INPUT FOR THIS TASK
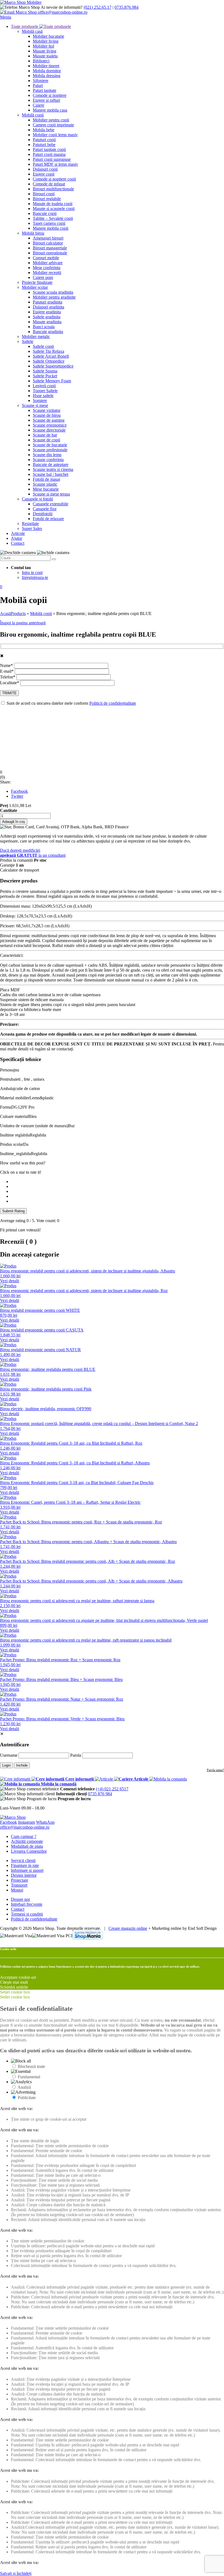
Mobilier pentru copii (51, 120)
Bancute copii (45, 213)
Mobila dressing (46, 75)
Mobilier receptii (47, 272)
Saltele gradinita (46, 316)
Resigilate (30, 523)
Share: (5, 782)
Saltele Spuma (45, 371)
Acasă (5, 613)
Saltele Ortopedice (48, 361)
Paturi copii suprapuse (52, 159)
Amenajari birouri (48, 238)
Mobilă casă (32, 31)
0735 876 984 (100, 1793)
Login (6, 1765)
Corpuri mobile (46, 257)
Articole (18, 533)
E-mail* (7, 671)
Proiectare (19, 1880)
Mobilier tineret (46, 65)
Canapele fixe (45, 508)
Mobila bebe (43, 129)
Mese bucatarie (46, 489)
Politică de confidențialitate (34, 1919)
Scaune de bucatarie (50, 444)
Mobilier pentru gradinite (54, 297)
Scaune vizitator (46, 410)
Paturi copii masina (49, 154)
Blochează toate (31, 2066)
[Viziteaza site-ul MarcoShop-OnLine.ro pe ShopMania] (87, 1935)
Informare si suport (27, 1870)
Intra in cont (32, 572)
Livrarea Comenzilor (29, 1851)
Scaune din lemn (47, 454)
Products (18, 613)
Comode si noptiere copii (54, 179)
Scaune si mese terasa (51, 494)
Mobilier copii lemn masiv (55, 134)
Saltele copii (43, 346)
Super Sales (32, 528)
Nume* (7, 665)
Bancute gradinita (48, 331)
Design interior (24, 1875)
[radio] (117, 1181)
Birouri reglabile (47, 198)
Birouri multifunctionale (53, 189)
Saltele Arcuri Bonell (51, 356)
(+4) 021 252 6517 (112, 1789)
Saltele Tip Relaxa (48, 351)
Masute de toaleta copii (52, 203)
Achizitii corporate (27, 1841)
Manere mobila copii (50, 228)
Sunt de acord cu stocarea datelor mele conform (71, 703)
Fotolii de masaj (46, 479)
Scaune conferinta (48, 459)
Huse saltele (43, 395)
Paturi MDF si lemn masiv (55, 164)
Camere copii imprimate (53, 125)
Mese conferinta (46, 267)
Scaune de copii (46, 440)
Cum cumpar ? (23, 1836)
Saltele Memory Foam (52, 380)
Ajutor (16, 538)
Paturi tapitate (44, 90)
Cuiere (38, 105)
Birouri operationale (50, 252)
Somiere (40, 400)
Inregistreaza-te (35, 577)
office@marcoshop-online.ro (24, 1827)
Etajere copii (43, 174)
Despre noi (20, 1899)
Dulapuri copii (45, 169)
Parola (75, 1755)
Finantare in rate (25, 1865)
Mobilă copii (33, 115)
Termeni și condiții (27, 1914)
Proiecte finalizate (37, 282)
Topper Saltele (45, 390)
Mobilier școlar (35, 287)
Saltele (27, 341)
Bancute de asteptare (50, 464)
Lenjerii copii (44, 385)
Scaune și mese (35, 405)
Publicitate (27, 2097)
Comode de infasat (49, 184)
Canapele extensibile (50, 504)
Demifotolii (42, 513)
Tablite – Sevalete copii (53, 218)
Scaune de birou (47, 415)
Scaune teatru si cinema (53, 469)
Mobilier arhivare (48, 262)
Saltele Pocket (45, 376)
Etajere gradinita (47, 312)
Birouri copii (44, 193)
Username (8, 1755)
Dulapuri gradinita (48, 307)
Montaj (17, 1890)
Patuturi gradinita (47, 302)
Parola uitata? (215, 1770)
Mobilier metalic (36, 336)
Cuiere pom (43, 277)
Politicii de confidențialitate (112, 703)
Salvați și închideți (15, 2573)
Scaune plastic (45, 484)
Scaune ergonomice (50, 425)
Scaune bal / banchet (50, 474)
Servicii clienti (23, 1860)
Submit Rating (13, 1211)
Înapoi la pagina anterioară (23, 622)
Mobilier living (45, 41)
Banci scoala (44, 326)
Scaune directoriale (49, 430)
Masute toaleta (45, 56)
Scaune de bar (45, 435)
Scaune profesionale (50, 449)
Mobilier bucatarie (48, 36)
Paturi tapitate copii (49, 149)
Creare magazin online (127, 1928)
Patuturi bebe (44, 144)
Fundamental (29, 2076)
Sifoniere (40, 80)
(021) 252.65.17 (97, 7)
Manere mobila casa (50, 110)
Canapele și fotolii (37, 499)
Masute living (44, 51)
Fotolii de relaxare (48, 518)
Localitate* (10, 682)
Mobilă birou (33, 233)
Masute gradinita (47, 321)
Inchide (22, 1765)
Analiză (24, 2087)
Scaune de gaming (48, 420)
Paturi (38, 85)
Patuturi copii (44, 139)
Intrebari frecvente (26, 1904)
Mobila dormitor (47, 70)
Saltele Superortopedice (53, 366)
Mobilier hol (43, 46)
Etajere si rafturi (46, 100)
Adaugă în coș (13, 822)
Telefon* (8, 677)
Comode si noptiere (49, 95)
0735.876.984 (126, 7)
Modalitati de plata (27, 1846)
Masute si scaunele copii (54, 208)
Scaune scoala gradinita (53, 292)
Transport (19, 1885)
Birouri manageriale (50, 248)
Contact (17, 543)
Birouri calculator (48, 243)
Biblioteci (41, 61)
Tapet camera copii (49, 223)
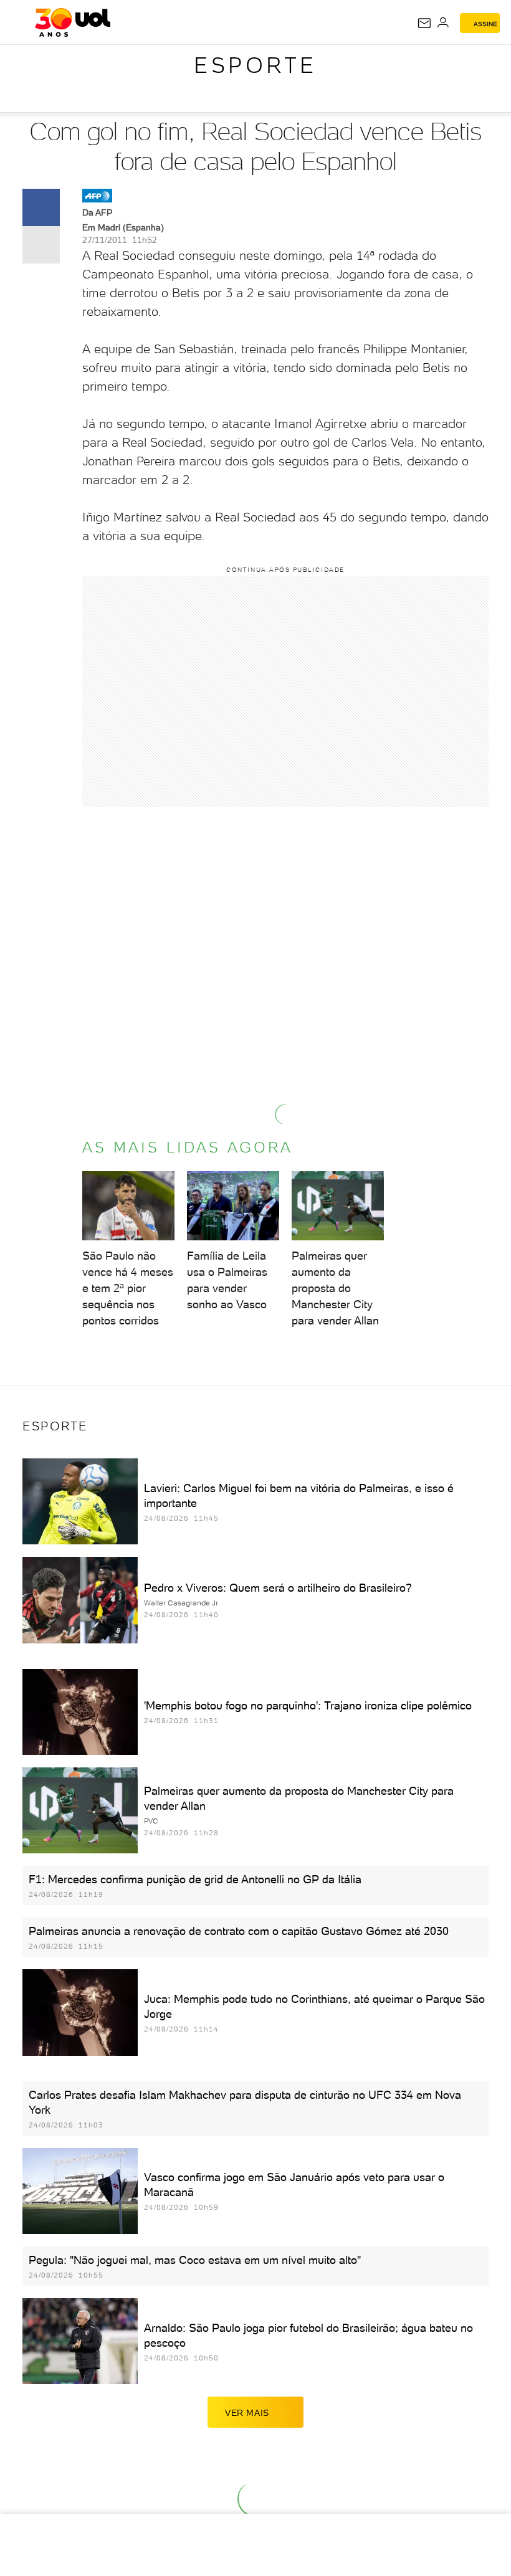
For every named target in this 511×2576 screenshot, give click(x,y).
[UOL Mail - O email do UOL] (424, 23)
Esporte (255, 65)
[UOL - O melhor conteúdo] (73, 22)
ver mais (247, 2413)
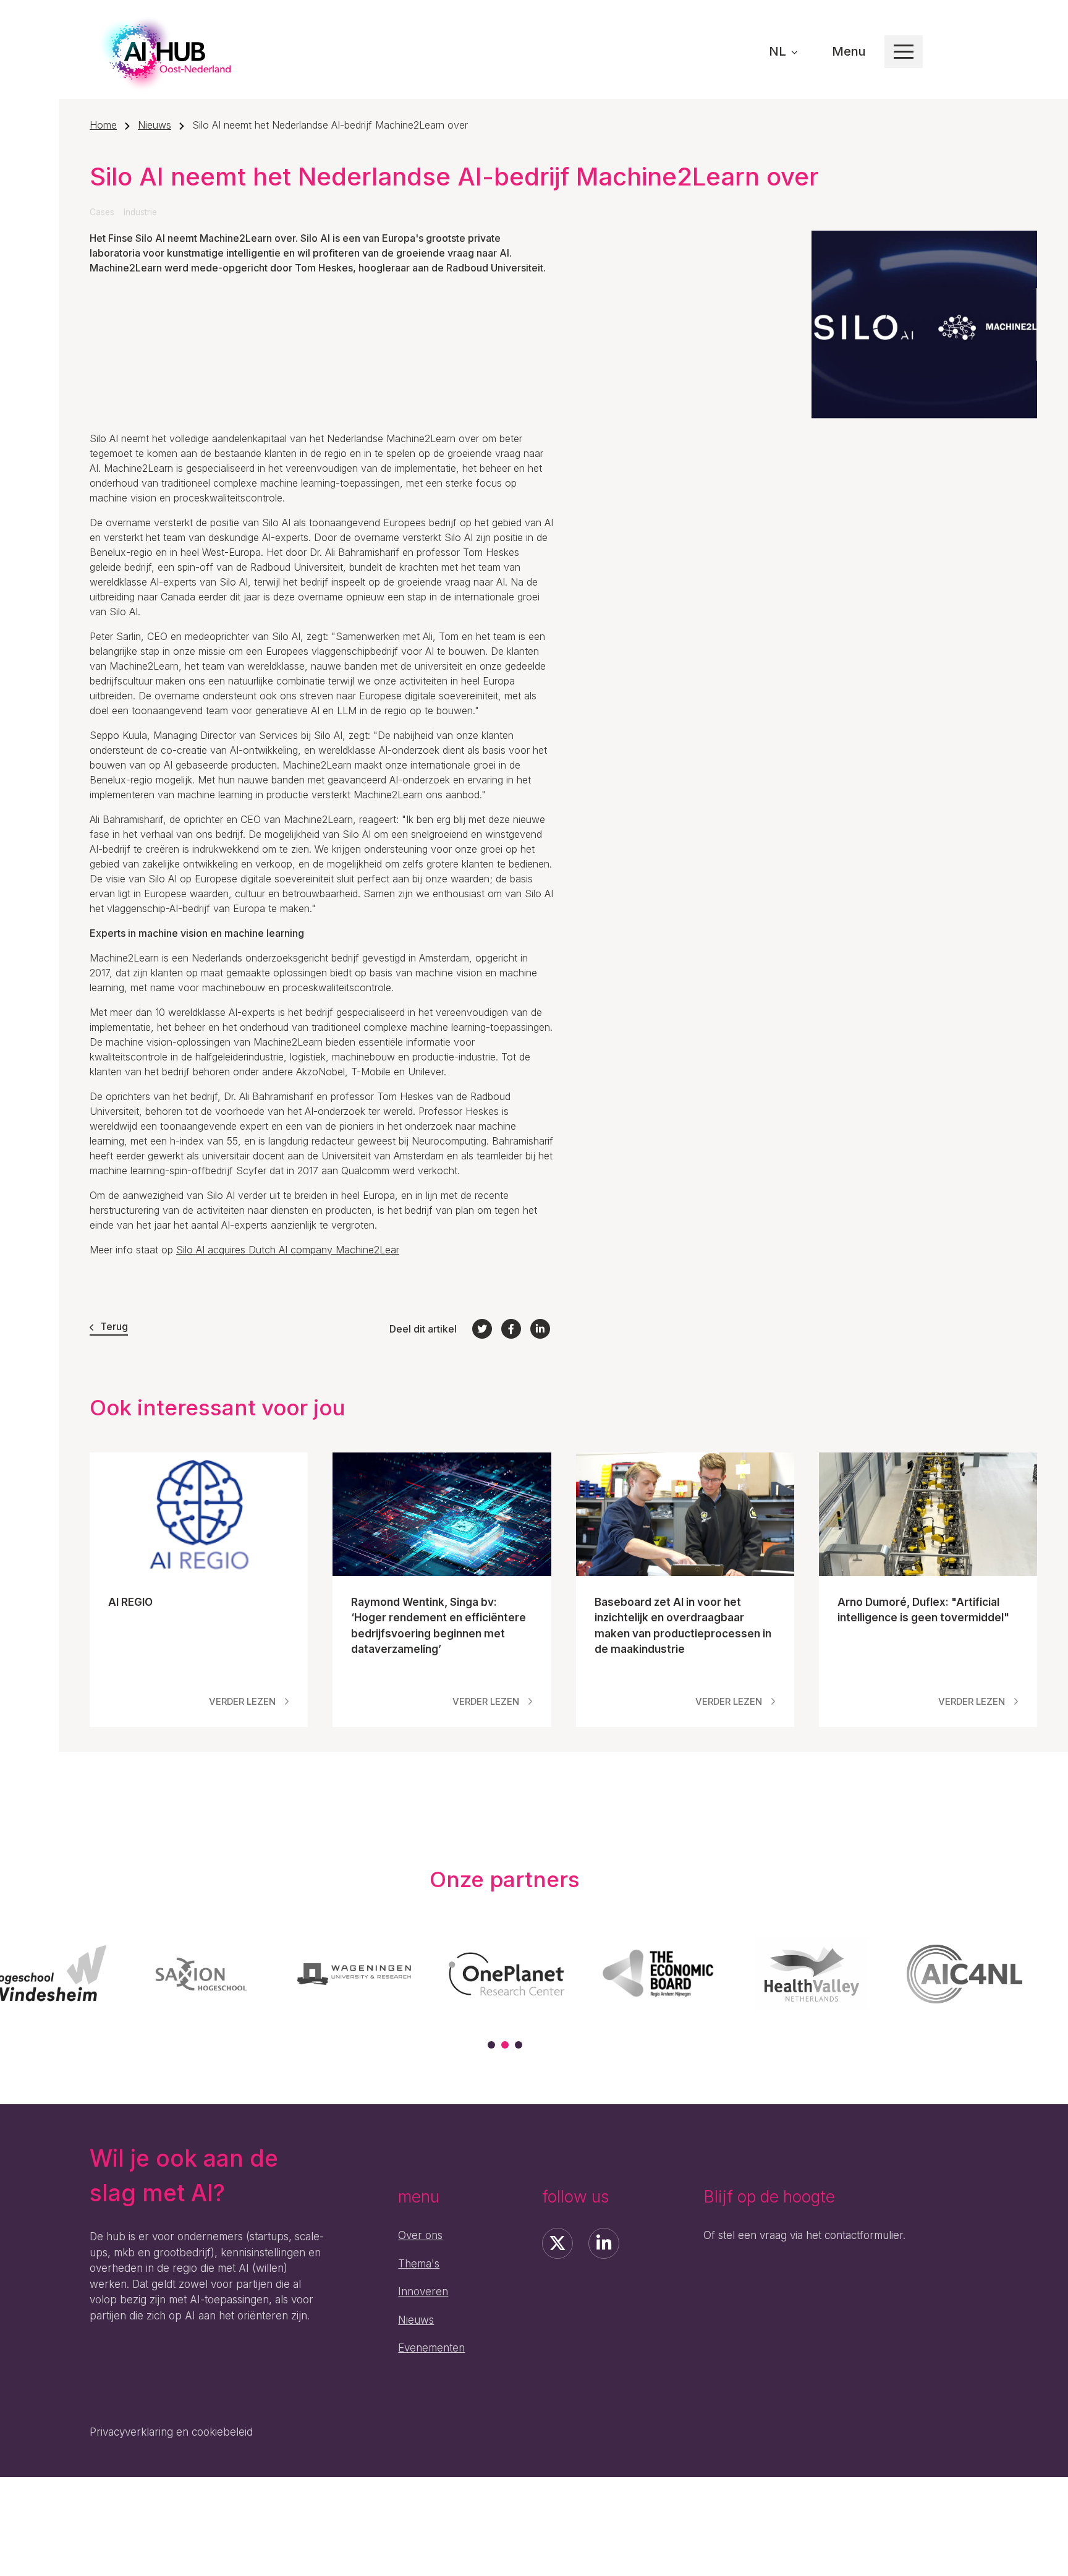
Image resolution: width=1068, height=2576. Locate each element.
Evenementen (431, 2348)
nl (779, 51)
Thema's (418, 2264)
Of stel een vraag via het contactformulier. (804, 2235)
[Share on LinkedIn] (540, 1329)
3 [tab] (518, 2045)
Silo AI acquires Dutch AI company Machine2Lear (287, 1249)
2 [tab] (505, 2045)
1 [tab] (491, 2045)
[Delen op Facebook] (511, 1329)
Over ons (420, 2235)
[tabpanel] (201, 1974)
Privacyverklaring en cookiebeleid (171, 2432)
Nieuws (154, 125)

TASK REQUIREMENTS
For each line in the data that holds the word "confidențialitate", copy the line.

RESPONSE BOX
Politică de confidențialitate (34, 1919)
Politicii de confidențialitate (112, 703)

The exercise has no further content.